* [Directions]: Identify each line in the rows below that contains the word "Toggle", and copy every such line.

* [Source material]:
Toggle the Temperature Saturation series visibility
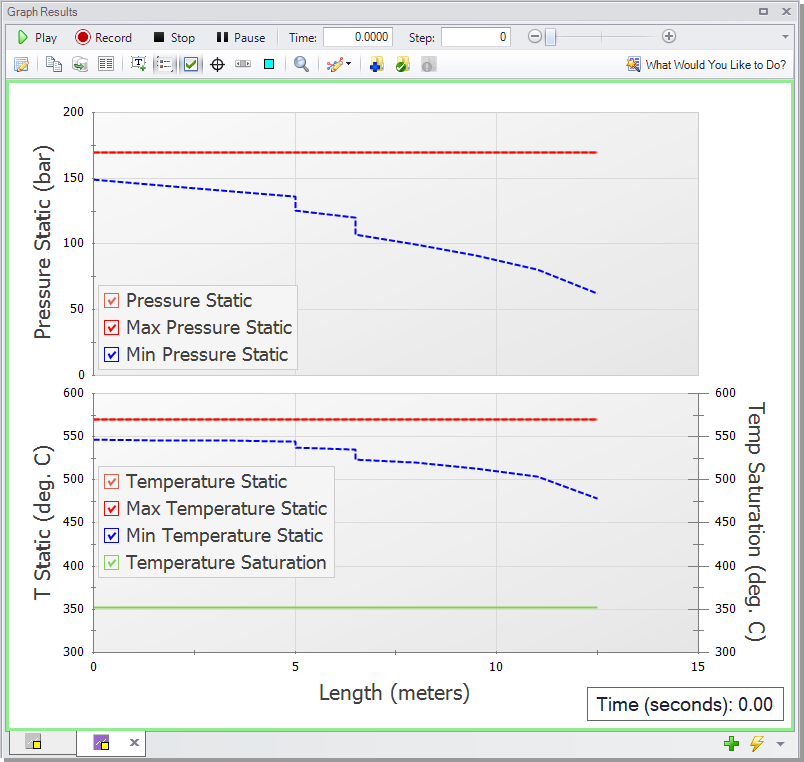Screen dimensions: 804x762 tap(111, 562)
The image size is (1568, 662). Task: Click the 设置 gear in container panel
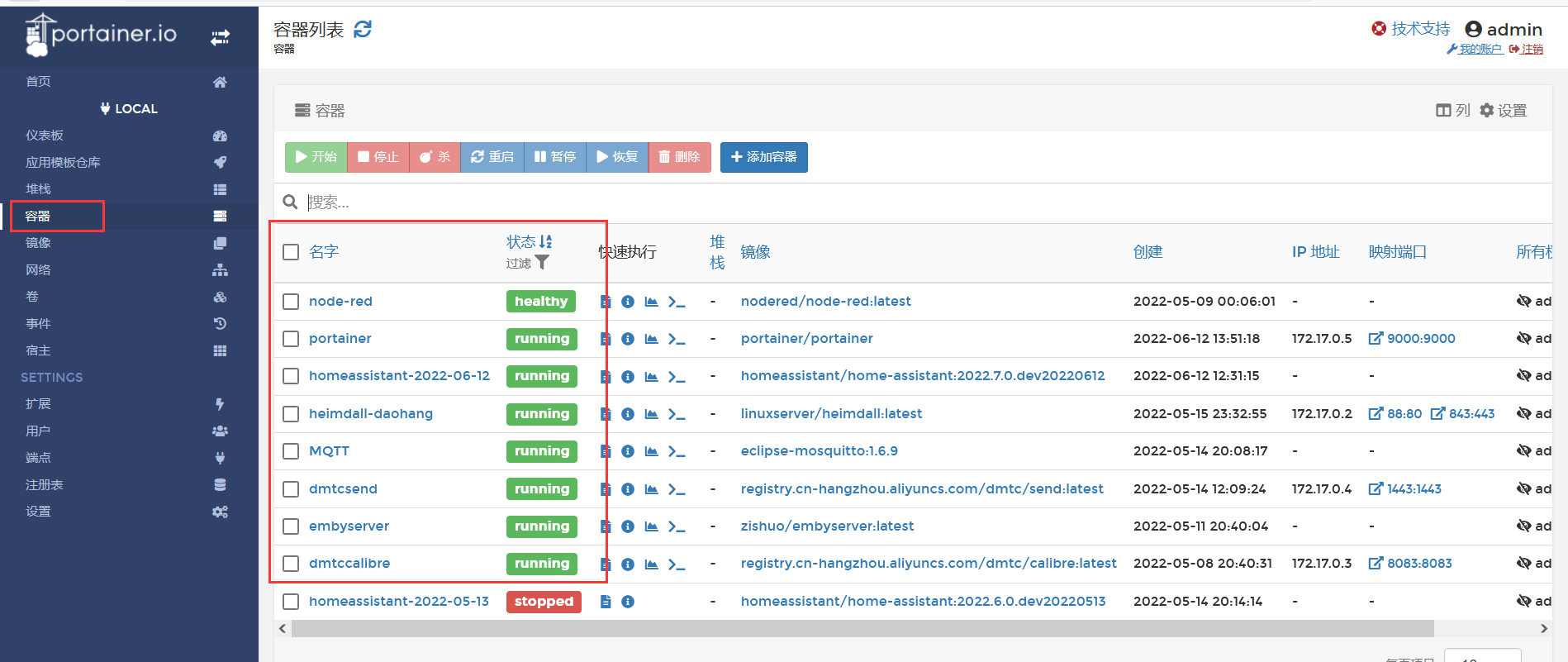1503,111
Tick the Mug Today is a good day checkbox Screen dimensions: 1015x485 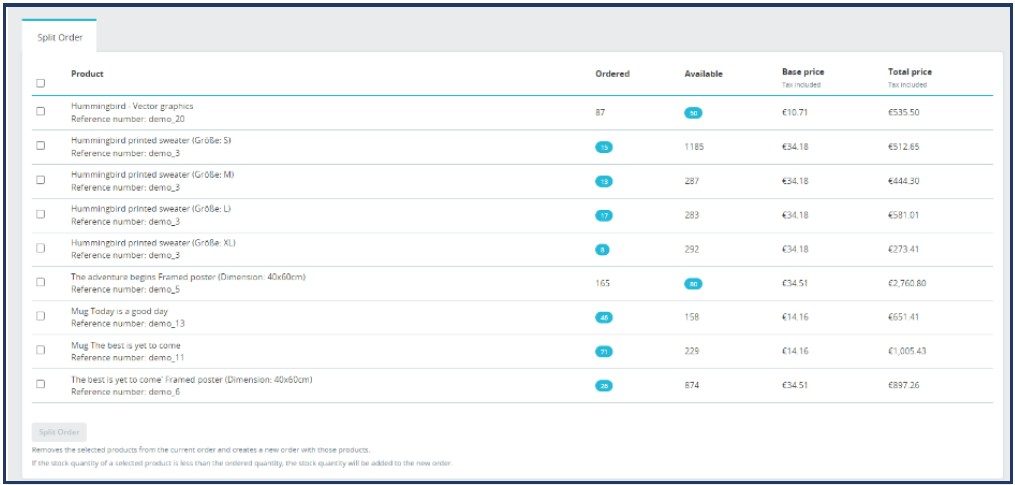(41, 316)
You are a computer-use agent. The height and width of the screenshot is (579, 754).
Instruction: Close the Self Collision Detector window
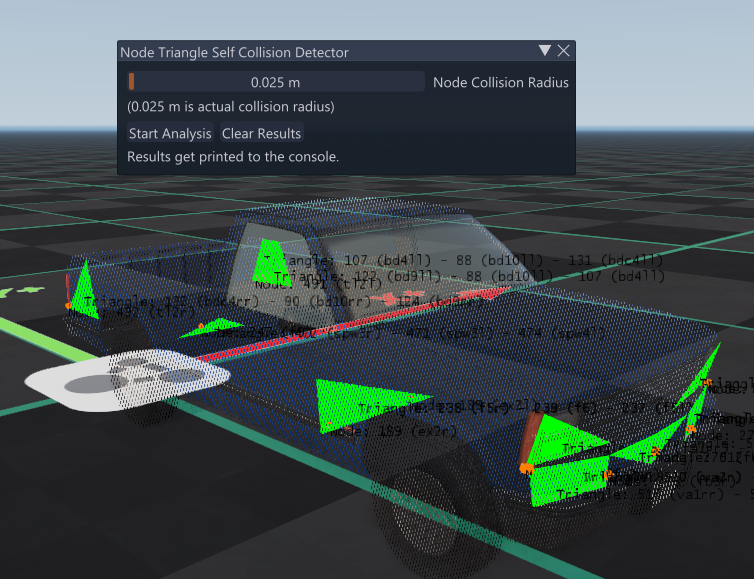click(564, 51)
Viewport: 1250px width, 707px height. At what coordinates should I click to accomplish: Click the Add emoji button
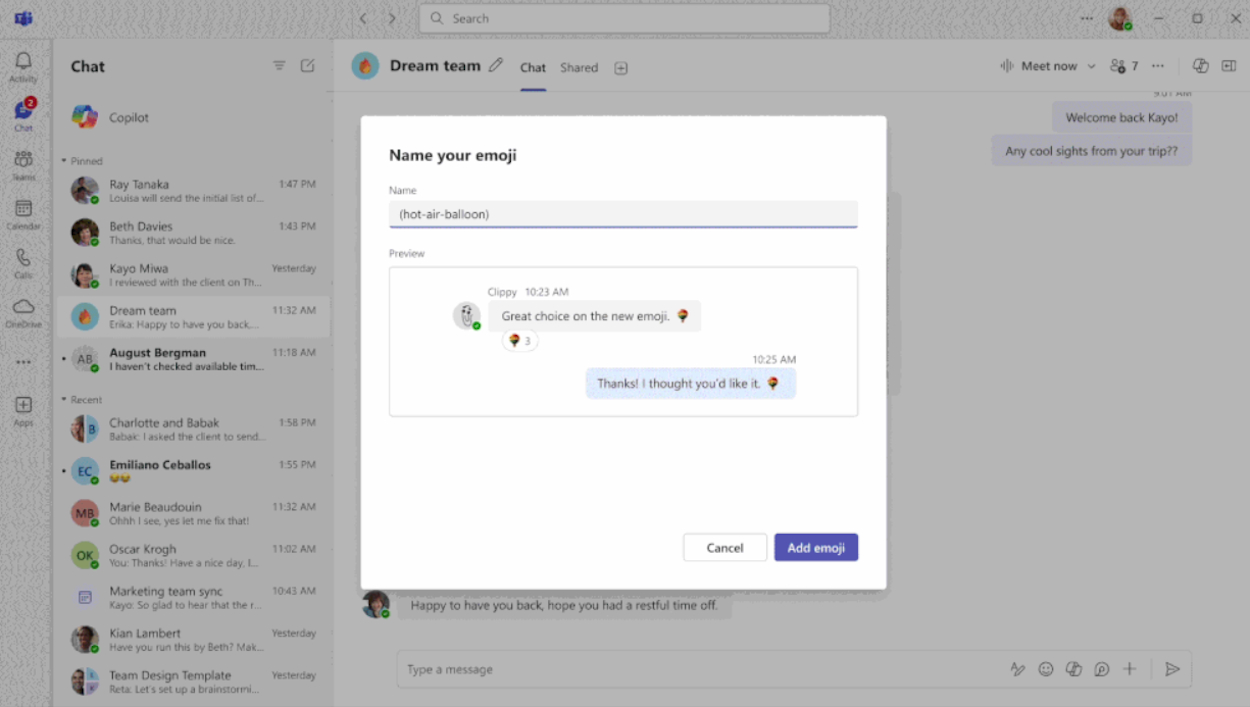tap(816, 547)
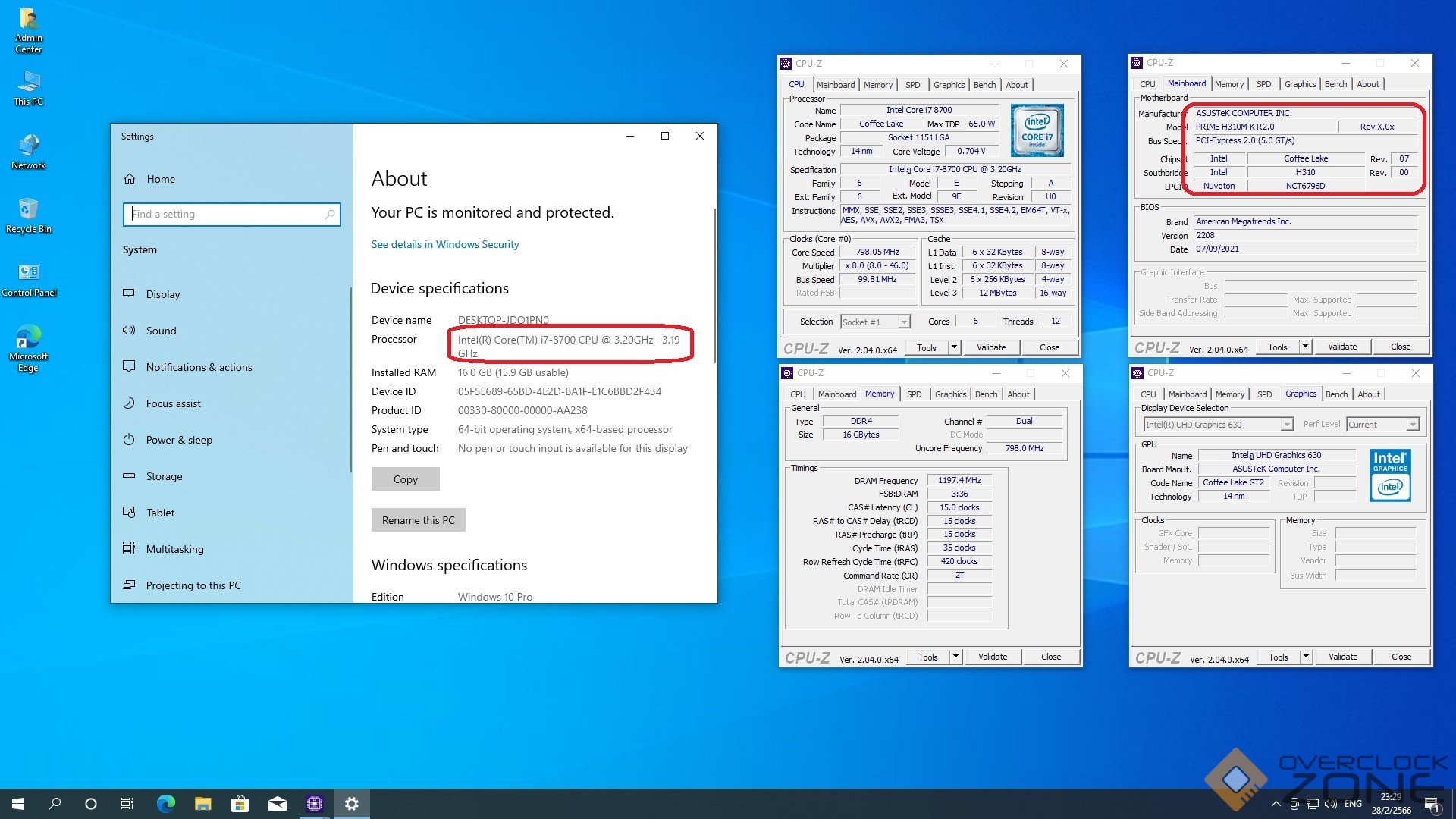The image size is (1456, 819).
Task: Open Tools dropdown arrow in CPU window
Action: (954, 347)
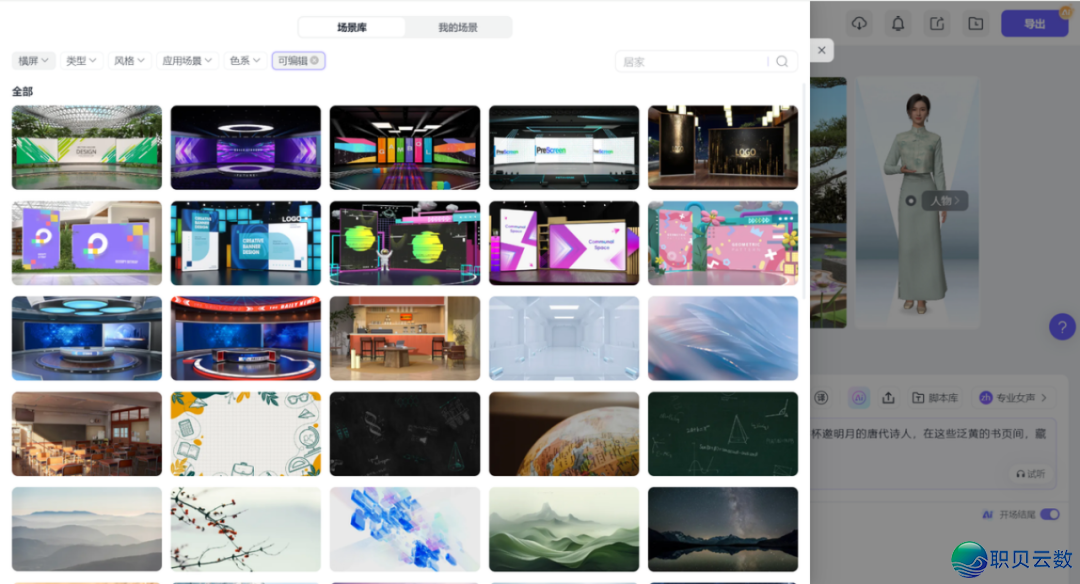Screen dimensions: 1080x584
Task: Toggle the 开场结尾 switch off
Action: [x=1049, y=513]
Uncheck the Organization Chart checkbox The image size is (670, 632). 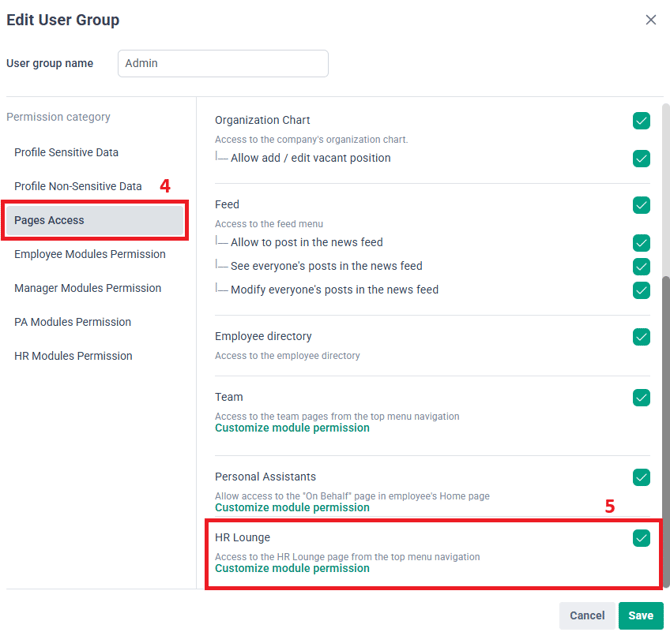(x=641, y=121)
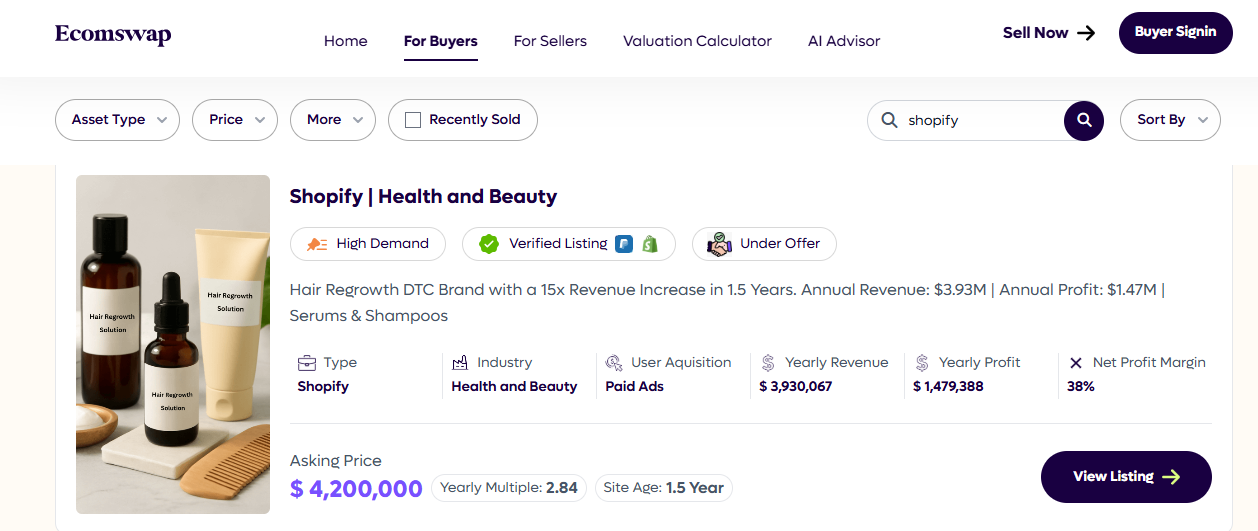Expand the More filters dropdown
The image size is (1258, 531).
click(x=332, y=120)
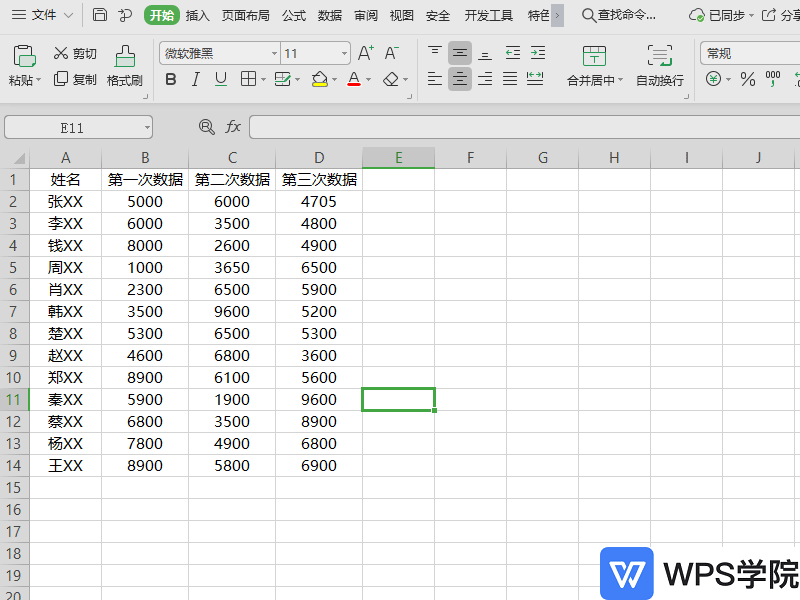Open the 公式 (Formulas) tab
800x600 pixels.
[294, 15]
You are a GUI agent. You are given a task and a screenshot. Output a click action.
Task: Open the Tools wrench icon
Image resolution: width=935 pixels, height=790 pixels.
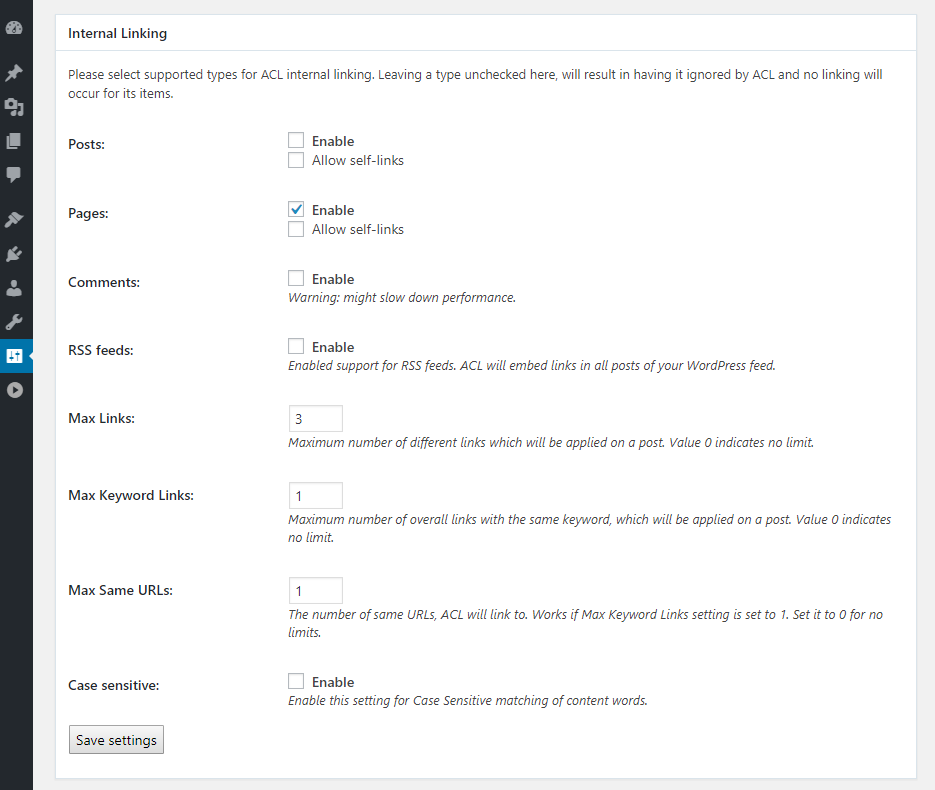point(14,322)
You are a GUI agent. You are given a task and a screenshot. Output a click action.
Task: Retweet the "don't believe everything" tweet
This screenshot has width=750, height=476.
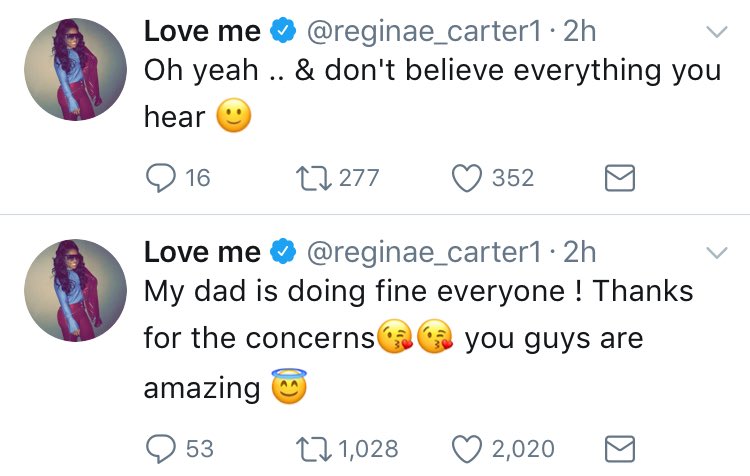(308, 178)
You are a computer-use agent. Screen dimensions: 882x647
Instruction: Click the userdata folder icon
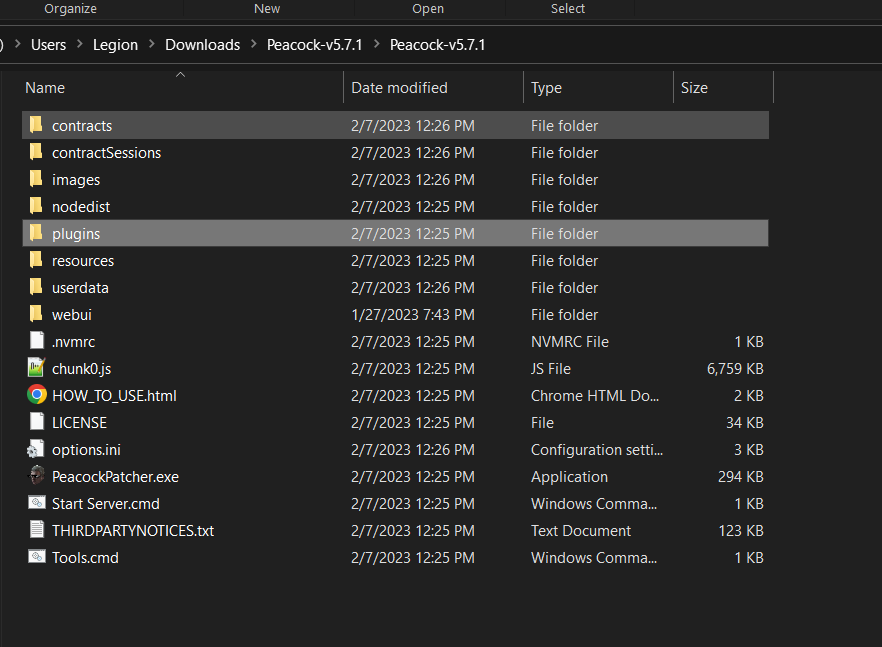coord(37,287)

* [Problem solution]:
Toggle the Temperature Saturation series visibility
Task: Toggle the 开场结尾 switch off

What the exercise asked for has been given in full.